I found the calculations quite tricky. I'm hoping I passed them as I'm pretty sure I got 6 wrong and can't afford to get any more wrong. Closed book was fine, ran out of time for the open book paper. Good luck to all!
I found the calculations quite tricky. I'm hoping I passed them as I'm pretty sure I got 6 wrong and can't afford to get any more wrong. Closed book was fine, ran out of time for the open book paper. Good luck to all!
I got 4 d;s in a row :-S
d c d d c e b a e c a b d d d a d c b c
I'm pretty sure that the successful treatment question asked for "the average cost per succesfully treated person"...I initially just did 70% of the cost but then went back and re-read the question...eventually got 780 something.
the average cost per patient would be 550 if you think like that! the fact is each treatment costs 550. so 30% failed and the successful patients also have to absorb the cost (remember the taxpayer is paying for it all! every unsuccessful treatment is an burden on the taxpayer! i cant imagine the average cost being cheaper than 550!!!!)
so, basically lets think like this
100 people take the drug at cost of £550 each. That's £55,000 worth of drugs.
The treatment helped 70 people (£38,500) however AT THE SAME TIME 30 people didnt work (£16,500) So the actual cost of treatment goes up because the 70 successful people have to absorb the cost of failure. (ie "cost effectiveness")
so lets split up the £16500 by 70 which gives approx £235 per person.
so 550 + 235 gives £785
If there was a drug that costs £700, with a 90% success rate.
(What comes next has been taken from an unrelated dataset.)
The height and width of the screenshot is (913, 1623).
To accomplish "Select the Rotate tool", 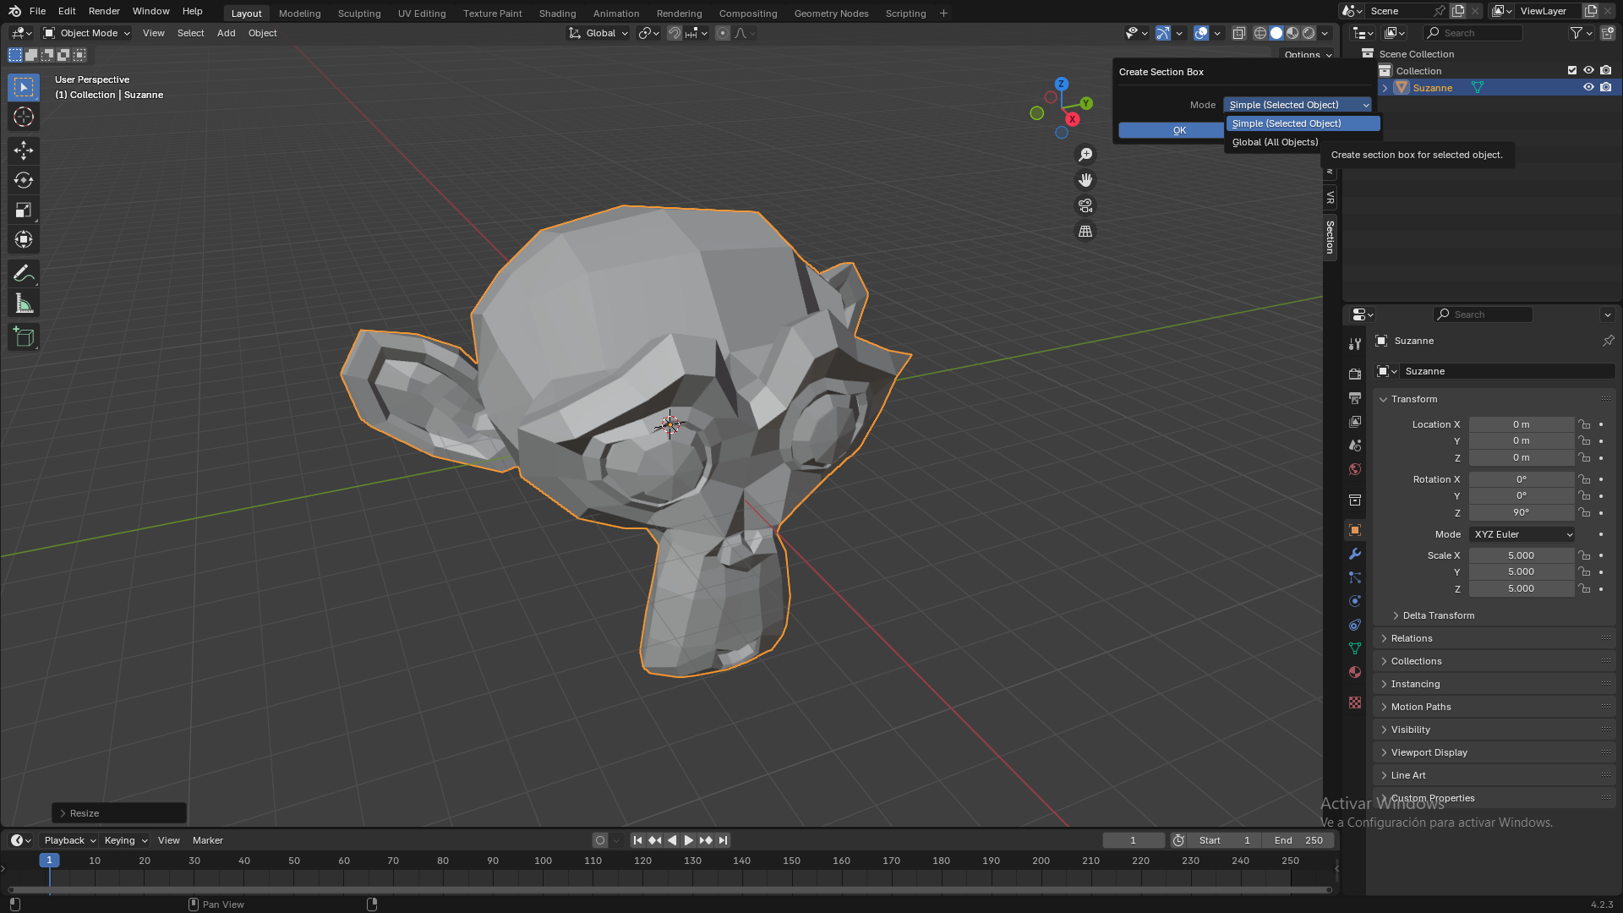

Whats the cost per successful treatment? ok we are paying £70,000 for 100 patients, but 10 patients costs 7000 and that's absorbed by 90 people giving a price of £777 per successful treatment.
Now if our good friends at NICE saw that drug A costs £550 and drug B costs £700 to treat cancer - they may say "hey, lets recommend drug A because its £150 cheaper per person than drug B. But on closer examination on success rates, drug B would appear to be cheaper for the reason I have stated above being cost effectiveness of £777 as opposed to drug A cost effectiveness of £785!!!
Note
I thought the closed book paper was awful, must have guessed about 15 questions at least! There were loads of odd questions which I hadn't come across before in sample papers like the one about a hospital deciding to prescribe for 28 days....???
Open book and calculations were much better apart from being pushed for time; hopefully done enough to pass! Oh and I got £785 and 101 tablets, that's all I remember.
101 tablets was the answer for the warfarin calculation, got the same answer. Hmm, £785 sounds does like the right answer. I had to guess a lot in that CB paper. Reckon at least 15 for me too. That one about 28 day prescribing, I remember putting 2 out of 3 options as being correct. Think I put risk benefit and the other was cost effectiveness or something like that. Think the malaria question was supposed to be 90 tablets.
Haha, I did exactly the same thing! Wasn't taking any chances, lol. Only thin I regret is not leaving enough time to go over the calcs again. :-(
Oh, just remembered another calculation; I got 90 tabs for the malaria one. The child was going away for 21 days but you have to give enough to cover 2 days before and a week after so a total of 30 days, 1 TDS = 90 tabs.